Rewrite the material below, replacing every occurrence of "Viewport" with "Window" and changing nothing else.

#####

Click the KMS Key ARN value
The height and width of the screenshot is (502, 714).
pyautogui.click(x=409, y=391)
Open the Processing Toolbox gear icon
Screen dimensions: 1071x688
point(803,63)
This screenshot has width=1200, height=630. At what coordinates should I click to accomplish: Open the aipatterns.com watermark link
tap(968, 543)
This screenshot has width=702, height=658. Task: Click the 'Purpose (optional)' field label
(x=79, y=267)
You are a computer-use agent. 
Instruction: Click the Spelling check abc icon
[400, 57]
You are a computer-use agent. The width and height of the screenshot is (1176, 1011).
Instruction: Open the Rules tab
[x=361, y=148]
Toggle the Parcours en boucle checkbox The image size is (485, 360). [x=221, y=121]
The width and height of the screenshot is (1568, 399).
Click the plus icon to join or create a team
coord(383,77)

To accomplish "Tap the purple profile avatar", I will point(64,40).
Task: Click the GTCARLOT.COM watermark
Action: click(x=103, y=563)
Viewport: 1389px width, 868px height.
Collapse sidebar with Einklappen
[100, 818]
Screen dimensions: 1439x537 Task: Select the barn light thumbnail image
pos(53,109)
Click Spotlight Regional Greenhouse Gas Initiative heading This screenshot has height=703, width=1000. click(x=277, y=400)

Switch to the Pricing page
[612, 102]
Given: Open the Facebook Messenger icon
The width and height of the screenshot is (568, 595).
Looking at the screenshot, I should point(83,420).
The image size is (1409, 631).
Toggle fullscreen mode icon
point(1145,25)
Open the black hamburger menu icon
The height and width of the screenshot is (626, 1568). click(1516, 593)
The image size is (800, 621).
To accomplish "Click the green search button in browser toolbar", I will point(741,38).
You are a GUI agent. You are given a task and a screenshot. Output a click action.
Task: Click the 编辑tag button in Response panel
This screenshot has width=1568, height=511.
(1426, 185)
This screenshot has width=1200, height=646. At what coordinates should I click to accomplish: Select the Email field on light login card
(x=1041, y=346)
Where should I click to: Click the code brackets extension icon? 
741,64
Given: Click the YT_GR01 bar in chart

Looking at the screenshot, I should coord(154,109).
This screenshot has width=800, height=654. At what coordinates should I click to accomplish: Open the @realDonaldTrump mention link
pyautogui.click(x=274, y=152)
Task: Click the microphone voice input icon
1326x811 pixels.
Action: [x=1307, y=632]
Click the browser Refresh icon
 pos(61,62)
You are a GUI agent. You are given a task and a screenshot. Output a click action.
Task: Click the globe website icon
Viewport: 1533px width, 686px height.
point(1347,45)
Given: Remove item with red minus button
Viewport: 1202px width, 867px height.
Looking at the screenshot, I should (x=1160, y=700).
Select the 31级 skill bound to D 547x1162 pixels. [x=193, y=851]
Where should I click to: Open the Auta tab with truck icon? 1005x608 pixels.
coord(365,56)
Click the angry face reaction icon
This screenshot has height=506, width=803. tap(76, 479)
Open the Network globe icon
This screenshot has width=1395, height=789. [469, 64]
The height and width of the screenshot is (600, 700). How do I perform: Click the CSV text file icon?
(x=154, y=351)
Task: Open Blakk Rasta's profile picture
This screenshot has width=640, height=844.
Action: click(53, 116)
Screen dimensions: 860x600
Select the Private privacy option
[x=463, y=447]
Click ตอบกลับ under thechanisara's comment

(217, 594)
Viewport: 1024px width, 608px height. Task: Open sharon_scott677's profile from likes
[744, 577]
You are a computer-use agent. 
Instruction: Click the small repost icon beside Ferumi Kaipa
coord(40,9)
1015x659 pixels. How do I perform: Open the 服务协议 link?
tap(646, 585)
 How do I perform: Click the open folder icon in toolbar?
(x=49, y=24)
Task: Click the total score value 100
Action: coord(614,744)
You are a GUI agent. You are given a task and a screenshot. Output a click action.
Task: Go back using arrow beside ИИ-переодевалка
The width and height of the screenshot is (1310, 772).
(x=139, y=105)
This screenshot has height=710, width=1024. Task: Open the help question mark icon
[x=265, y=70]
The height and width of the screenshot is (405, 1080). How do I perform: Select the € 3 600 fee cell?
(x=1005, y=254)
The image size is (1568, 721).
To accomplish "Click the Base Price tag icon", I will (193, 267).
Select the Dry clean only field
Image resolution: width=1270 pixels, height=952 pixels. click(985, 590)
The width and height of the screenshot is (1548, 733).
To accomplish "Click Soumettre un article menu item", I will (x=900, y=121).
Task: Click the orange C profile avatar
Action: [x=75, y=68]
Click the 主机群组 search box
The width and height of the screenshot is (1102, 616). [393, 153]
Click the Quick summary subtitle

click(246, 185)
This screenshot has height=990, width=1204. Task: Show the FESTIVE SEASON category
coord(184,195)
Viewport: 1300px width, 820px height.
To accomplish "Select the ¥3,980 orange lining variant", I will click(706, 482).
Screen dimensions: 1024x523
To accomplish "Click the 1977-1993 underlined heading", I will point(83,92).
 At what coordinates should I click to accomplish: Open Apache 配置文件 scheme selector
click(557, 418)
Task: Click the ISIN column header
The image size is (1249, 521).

#####

- [Exercise response]
Click the KMS Key ARN value
The height and width of the screenshot is (502, 714).
pyautogui.click(x=409, y=391)
Open the Processing Toolbox gear icon
Screen dimensions: 1071x688
point(803,63)
This screenshot has width=1200, height=630. At what coordinates should I click to accomplish: Open the aipatterns.com watermark link
tap(968, 543)
This screenshot has width=702, height=658. Task: Click the 'Purpose (optional)' field label
(x=79, y=267)
You are a computer-use agent. 
Instruction: Click the Spelling check abc icon
[400, 57]
You are a computer-use agent. The width and height of the screenshot is (1176, 1011).
Instruction: Open the Rules tab
[x=361, y=148]
Toggle the Parcours en boucle checkbox The image size is (485, 360). [x=221, y=121]
The width and height of the screenshot is (1568, 399).
Click the plus icon to join or create a team
coord(383,77)

To accomplish "Tap the purple profile avatar", I will point(64,40).
Task: Click the GTCARLOT.COM watermark
Action: click(x=103, y=563)
Window: 1389px width, 868px height.
Collapse sidebar with Einklappen
[100, 818]
Screen dimensions: 1439x537 Task: Select the barn light thumbnail image
pos(53,109)
Click Spotlight Regional Greenhouse Gas Initiative heading This screenshot has height=703, width=1000. click(x=277, y=400)

Switch to the Pricing page
[612, 102]
Given: Open the Facebook Messenger icon
The width and height of the screenshot is (568, 595).
Looking at the screenshot, I should point(83,420).
The image size is (1409, 631).
Toggle fullscreen mode icon
point(1145,25)
Open the black hamburger menu icon
The height and width of the screenshot is (626, 1568). click(1516, 593)
The image size is (800, 621).
To accomplish "Click the green search button in browser toolbar", I will point(741,38).
You are a GUI agent. You are given a task and a screenshot. Output a click action.
Task: Click the 编辑tag button in Response panel
This screenshot has width=1568, height=511.
(1426, 185)
This screenshot has width=1200, height=646. At what coordinates should I click to accomplish: Select the Email field on light login card
(x=1041, y=346)
Where should I click to: Click the code brackets extension icon? 
741,64
Given: Click the YT_GR01 bar in chart

Looking at the screenshot, I should coord(154,109).
This screenshot has width=800, height=654. At what coordinates should I click to accomplish: Open the @realDonaldTrump mention link
pyautogui.click(x=274, y=152)
Task: Click the microphone voice input icon
1326x811 pixels.
Action: [x=1307, y=632]
Click the browser Refresh icon
 pos(61,62)
You are a GUI agent. You are given a task and a screenshot. Output a click action.
Task: Click the globe website icon
Window: 1533px width, 686px height.
point(1347,45)
Given: Remove item with red minus button
Window: 1202px width, 867px height.
Looking at the screenshot, I should (x=1160, y=700).
Select the 31级 skill bound to D 547x1162 pixels. [x=193, y=851]
Where should I click to: Open the Auta tab with truck icon? 1005x608 pixels.
coord(365,56)
Click the angry face reaction icon
This screenshot has height=506, width=803. tap(76, 479)
Open the Network globe icon
This screenshot has width=1395, height=789. [469, 64]
The height and width of the screenshot is (600, 700). How do I perform: Click the CSV text file icon?
(x=154, y=351)
Task: Open Blakk Rasta's profile picture
This screenshot has width=640, height=844.
Action: click(53, 116)
Screen dimensions: 860x600
Select the Private privacy option
[x=463, y=447]
Click ตอบกลับ under thechanisara's comment

(217, 594)
Window: 1024px width, 608px height. Task: Open sharon_scott677's profile from likes
[744, 577]
You are a computer-use agent. 
Instruction: Click the small repost icon beside Ferumi Kaipa
coord(40,9)
1015x659 pixels. How do I perform: Open the 服务协议 link?
tap(646, 585)
 How do I perform: Click the open folder icon in toolbar?
(x=49, y=24)
Task: Click the total score value 100
Action: coord(614,744)
You are a GUI agent. You are given a task and a screenshot. Output a click action.
Task: Go back using arrow beside ИИ-переодевалка
The width and height of the screenshot is (1310, 772).
(x=139, y=105)
This screenshot has height=710, width=1024. Task: Open the help question mark icon
[x=265, y=70]
The height and width of the screenshot is (405, 1080). How do I perform: Select the € 3 600 fee cell?
(x=1005, y=254)
The image size is (1568, 721).
To accomplish "Click the Base Price tag icon", I will (193, 267).
Select the Dry clean only field
Image resolution: width=1270 pixels, height=952 pixels. click(985, 590)
The width and height of the screenshot is (1548, 733).
To accomplish "Click Soumettre un article menu item", I will (x=900, y=121).
Task: Click the orange C profile avatar
Action: [x=75, y=68]
Click the 主机群组 search box
The width and height of the screenshot is (1102, 616). [393, 153]
Click the Quick summary subtitle

click(246, 185)
This screenshot has height=990, width=1204. Task: Show the FESTIVE SEASON category
coord(184,195)
Window: 1300px width, 820px height.
To accomplish "Select the ¥3,980 orange lining variant", I will click(706, 482).
Screen dimensions: 1024x523
To accomplish "Click the 1977-1993 underlined heading", I will point(83,92).
 At what coordinates should I click to accomplish: Open Apache 配置文件 scheme selector
click(557, 418)
Task: Click the ISIN column header
The image size is (1249, 521).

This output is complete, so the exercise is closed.